Problem description: Can you copy, word for word, everything from "Performance gains in" down to "threshold (Kearnes et al., 2016)." in the multitask ADMET passage below?

Source extract:
· · ·

Proper loss and weighting strategies are essential for effective multitask training in the presence of endpoint imbalance and heterogeneity.

5. Effects of Task Relatedness and Side Information

Performance gains in multitask ADMET models are closely tied to the chemical and biological relatedness between endpoints:

Quantifying relatedness: Using metrics such as label agreement among highly similar compounds, relatedness $R(\alpha, \beta)$ is estimated as $R = \frac{\max\{S(\alpha,\beta), D(\alpha,\beta)\}}{S(\alpha,\beta) + D(\alpha,\beta)}$ with $S, D$ indicating agreement/disagreement for pairs with Tanimoto similarity above a threshold (Kearnes et al., 2016).
Diminishing returns of unrelated side tasks: Integrating hundreds of weakly related endpoints can saturate or degrade model performance, suggesting that multitask benefits are maximized when tasks are chemically or functionally coupled (Kearnes et al., 2016).

· · ·

Extracted records:
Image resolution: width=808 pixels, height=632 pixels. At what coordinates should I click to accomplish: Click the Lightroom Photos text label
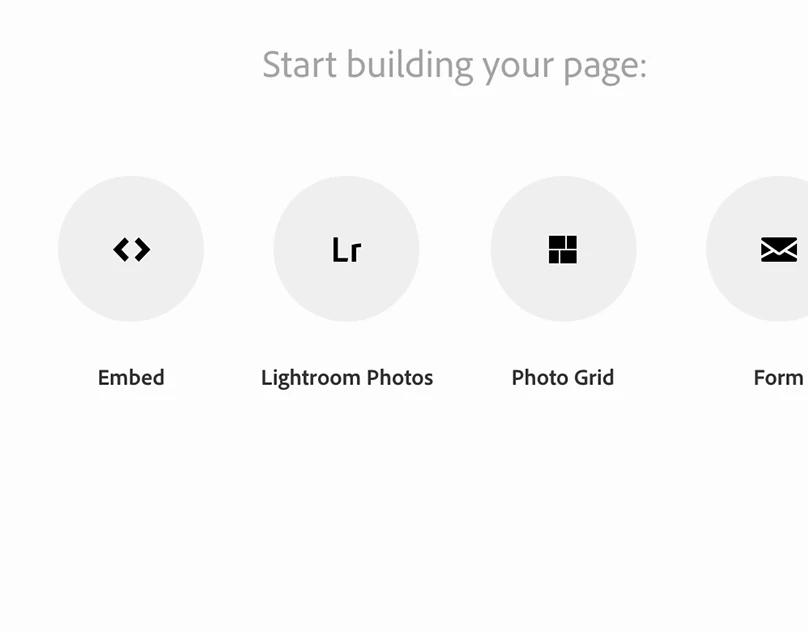click(x=346, y=378)
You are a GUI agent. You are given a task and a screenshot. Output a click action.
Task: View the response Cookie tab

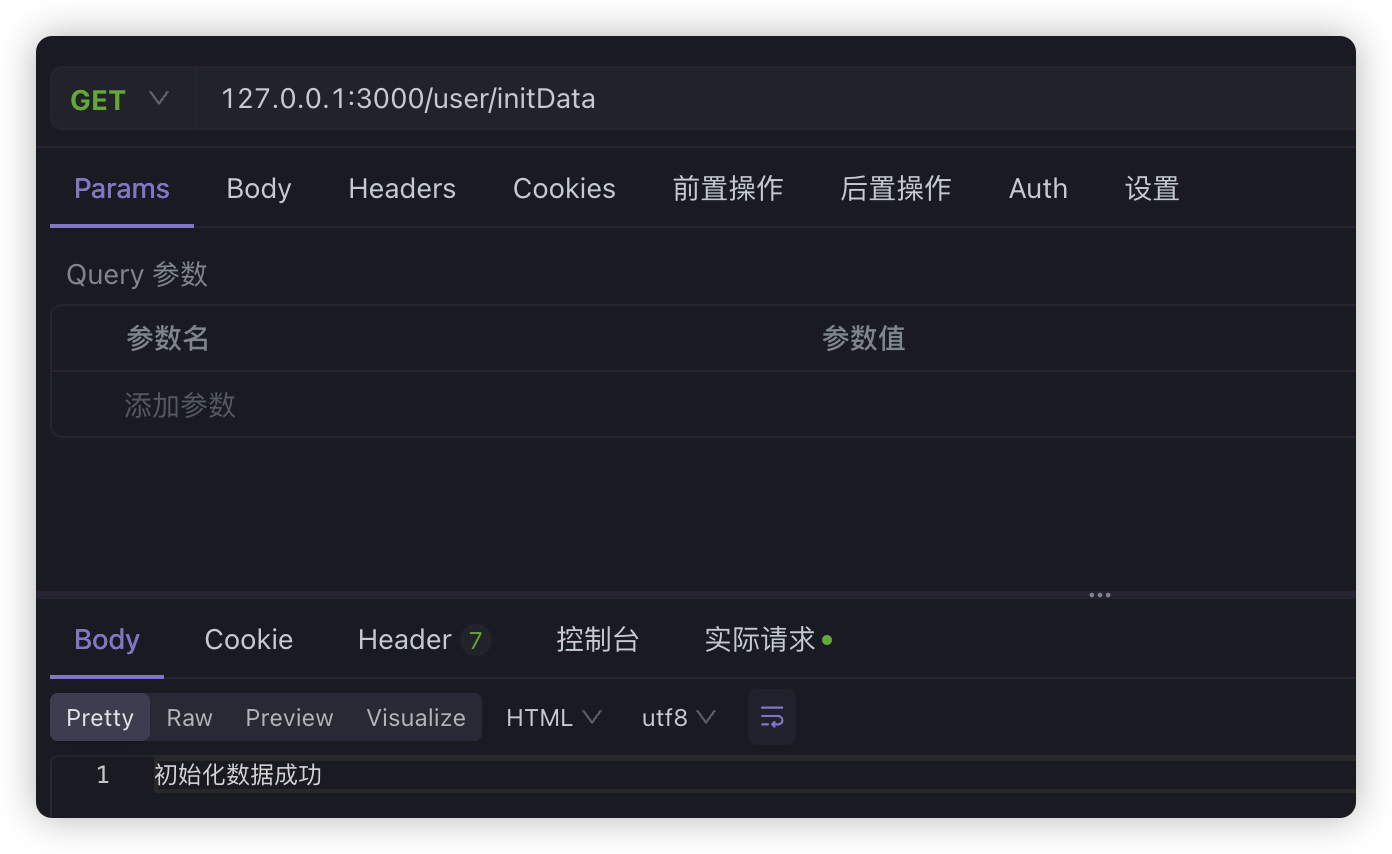(x=249, y=640)
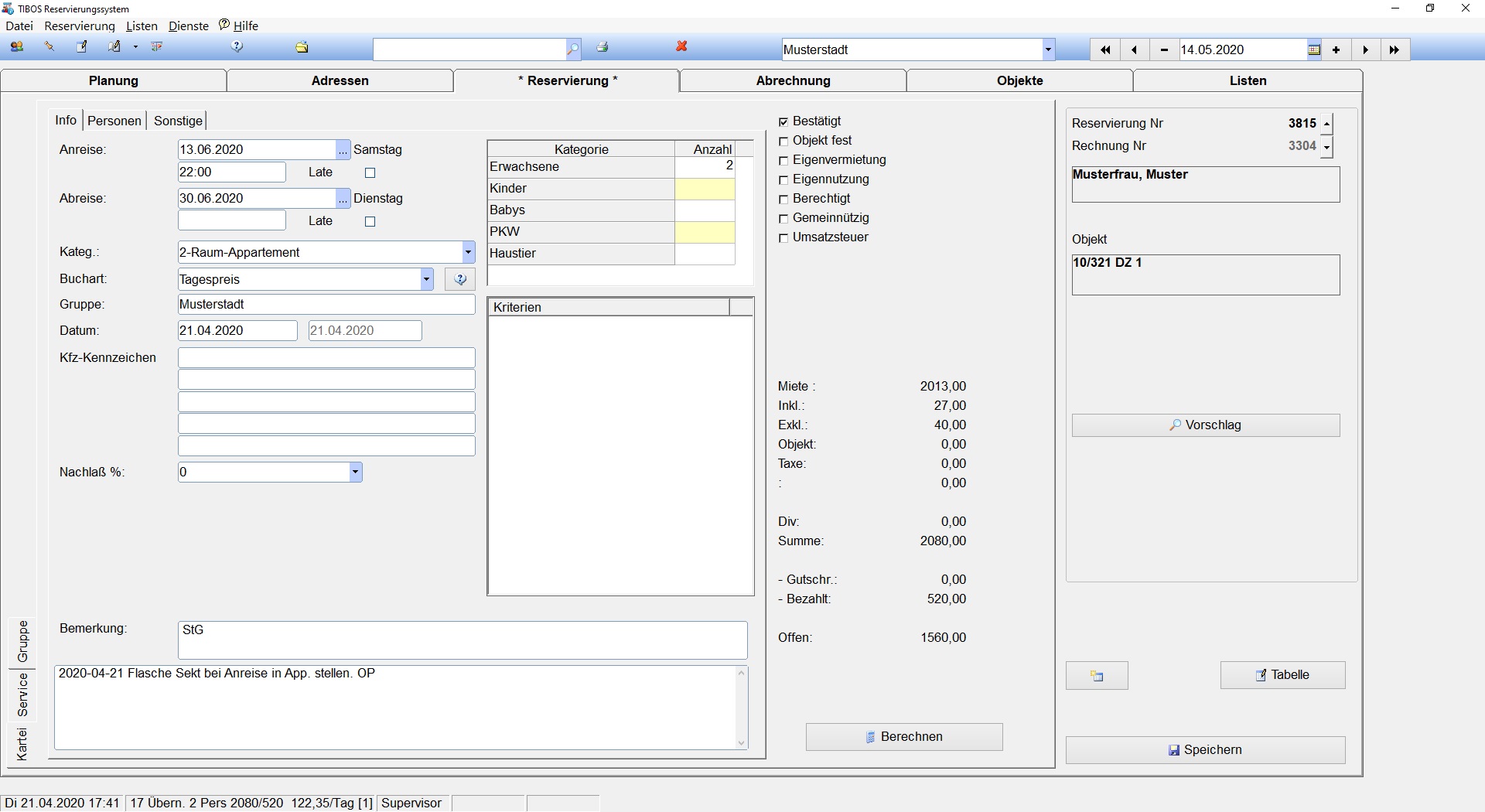Click the magnifier search icon in toolbar
The image size is (1485, 812).
coord(572,49)
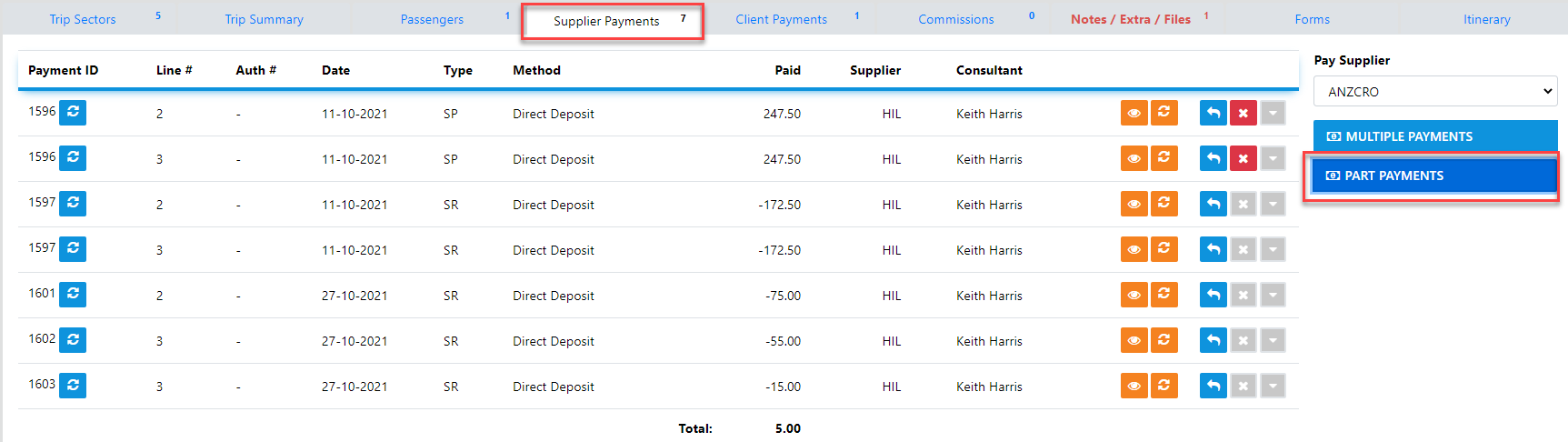Click red delete X for payment 1596 line 3
Screen dimensions: 1568x442
point(1243,158)
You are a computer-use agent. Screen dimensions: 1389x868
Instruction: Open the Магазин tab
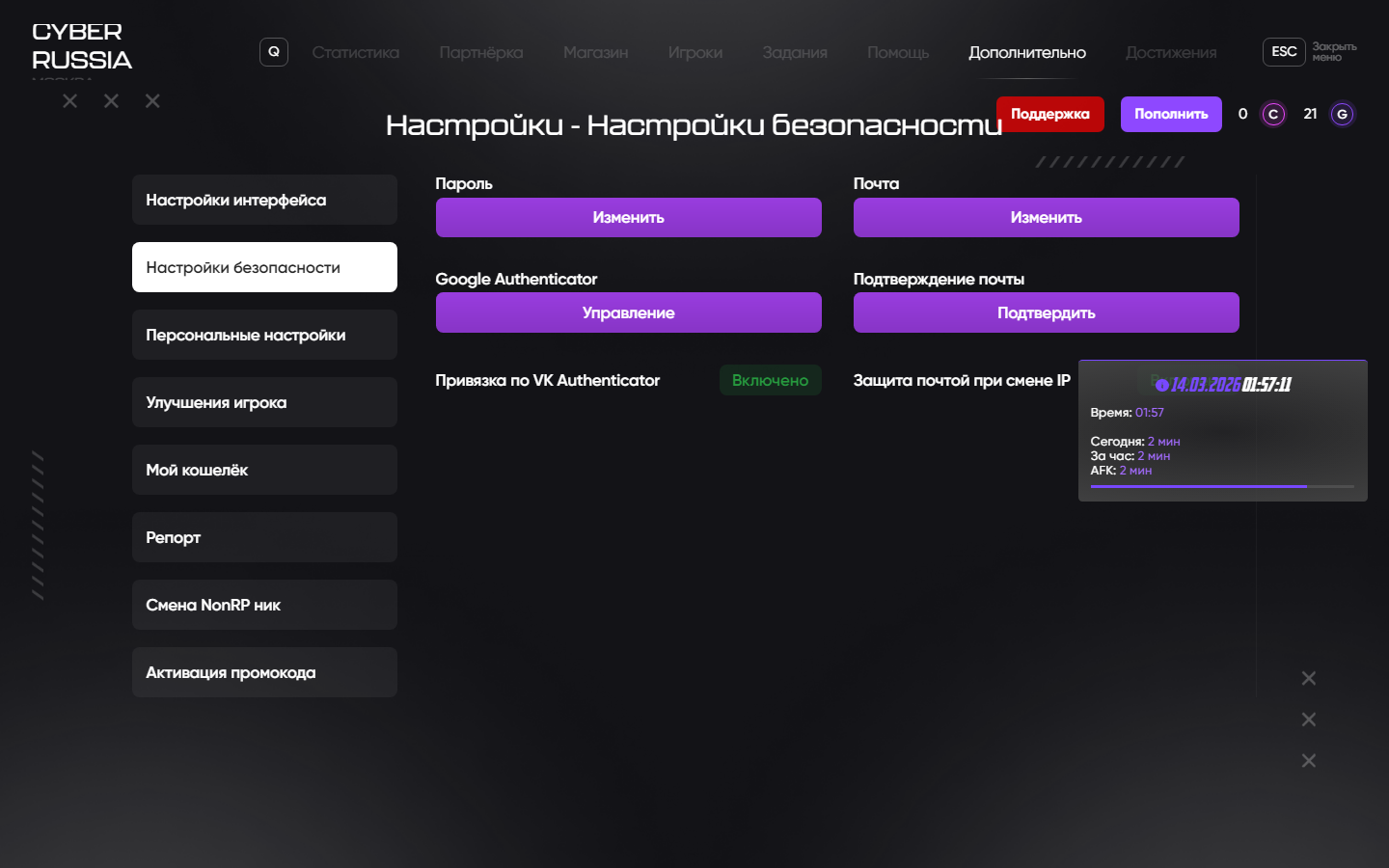click(595, 53)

· · ·

Output of the exercise:
Performance gains in multitask ADMET models are closely tied to the chemical and biological relatedness between endpoints:

Quantifying relatedness: Using metrics such as label agreement among highly similar compounds, relatedness $R(\alpha, \beta)$ is estimated as $R = \frac{\max\{S(\alpha,\beta), D(\alpha,\beta)\}}{S(\alpha,\beta) + D(\alpha,\beta)}$ with $S, D$ indicating agreement/disagreement for pairs with Tanimoto similarity above a threshold (Kearnes et al., 2016).